Maddox suppressed a shudder.
“The next time Nathaniel acts up, it’s in the cockpit of the Pilgrimage, when we’ve got Daniels’ fighter craft are all around us,” B'taav continued. “The boy is under constant supervision, except he somehow escapes Francis Lane and ultimately sets off our sensors and gives away our position to Daniels’ boys.”
“It wasn't an accident.”
“Francis Lane and I talk about how we can't use the sensors, that doing so would give our position away, and some light goes off in the boy's head. He does exactly the last thing we needed.”
“We set up an even tighter security on the boy after that,” Maddox said.
“So he behaves for a few days and everything is fine. Then, when we get to the Phaecian asteroid base, he takes advantage of another opportunity and, as he did with Janet Donaldson, he takes out Rasp.”
“But Rasp wasn’t a key member of this mission.”
“But he was another body in the
way, and the only one of us with extensive medical experience.
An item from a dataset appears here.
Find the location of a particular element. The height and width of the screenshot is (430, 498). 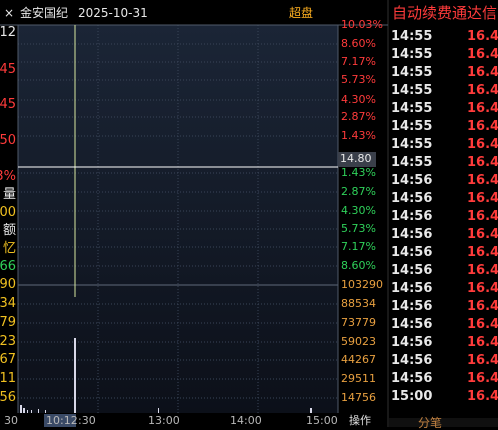

volume-label: 59023 is located at coordinates (358, 342).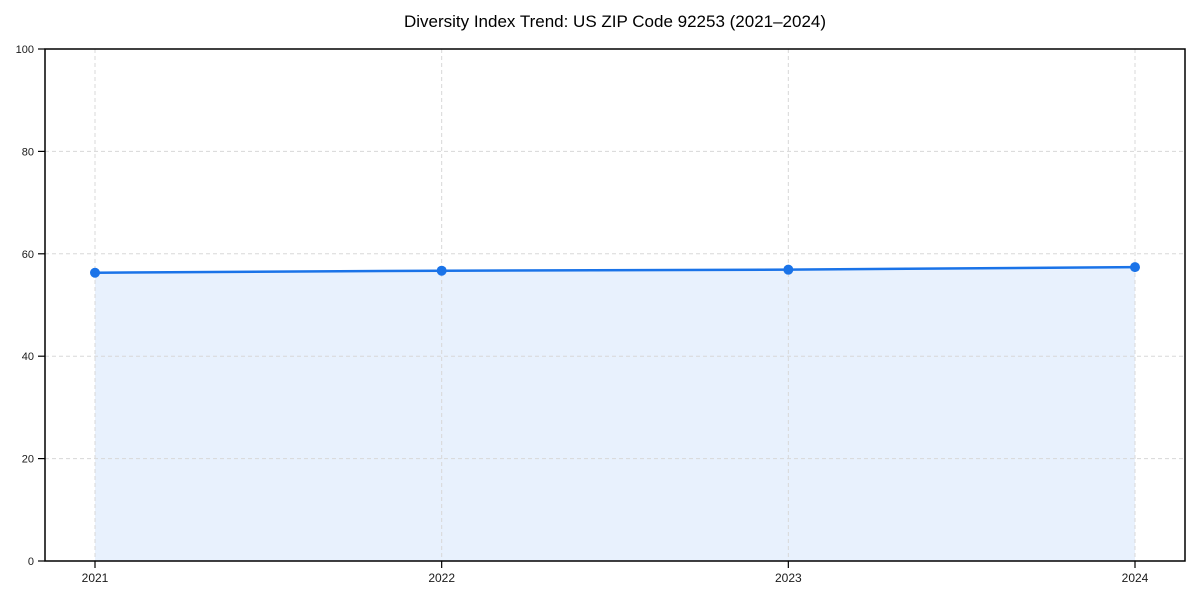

If someone gets injured, like you, we can’t treat them properly.”
Maddox's face grew pale.
“Our only alternatives are to turn back or do what little we can and risk our team member's death. Either way, we’re hobbled.”
“I’ll be damned.”
“And all the while the boy’s creating tension and suspicion and distracting us from our goal.”
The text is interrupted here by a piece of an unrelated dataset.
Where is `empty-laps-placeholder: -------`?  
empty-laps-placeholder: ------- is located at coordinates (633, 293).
“Regardless of what happens, he succeeds.”
“A little later, the boy acts up once again. He gets his best chance to end the search for the Argus once and for all. While being walked around the ship and escorted by Kaspar, Nathaniel gets close to the Xendos’ cockpit. The boy makes his move: He grabs Kaspar’s gun and takes the Merc out. I’m thinking his next step was to take out everyone inside the cockpit.”
“Why didn’t he?”
“Who knows. Maybe he was distracted. Maybe he lost his nerve. Maybe he realized it would be impossible to kill us all before we got to him. Whatever the reason, he decided one less crewmember, for the time being, was enough. He ran.”
“That brings us back to one of our original questions: Why would Francis Lane bring this kid along?”
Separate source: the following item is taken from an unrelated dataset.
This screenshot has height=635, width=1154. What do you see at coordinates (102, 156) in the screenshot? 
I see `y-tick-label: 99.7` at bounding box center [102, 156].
B’taav didn't reply, for he had no answer. He again looked out the window. The Xendos was running parallel to the Argus and closing in. The ancient Phaecian ship was dwarfed by the enormous super-structure.
“B’taav?”
“Yes?”
“I lied.”
“About what?”
“I do want to know why you infiltrated our group.”
B’taav offered the bartender a smile.
“In good time,” he said. “For now, let’s focus on keeping ourselves alive.”
CHAPTER FORTY FOUR
Oscar Theodor couldn’t believe his eyes.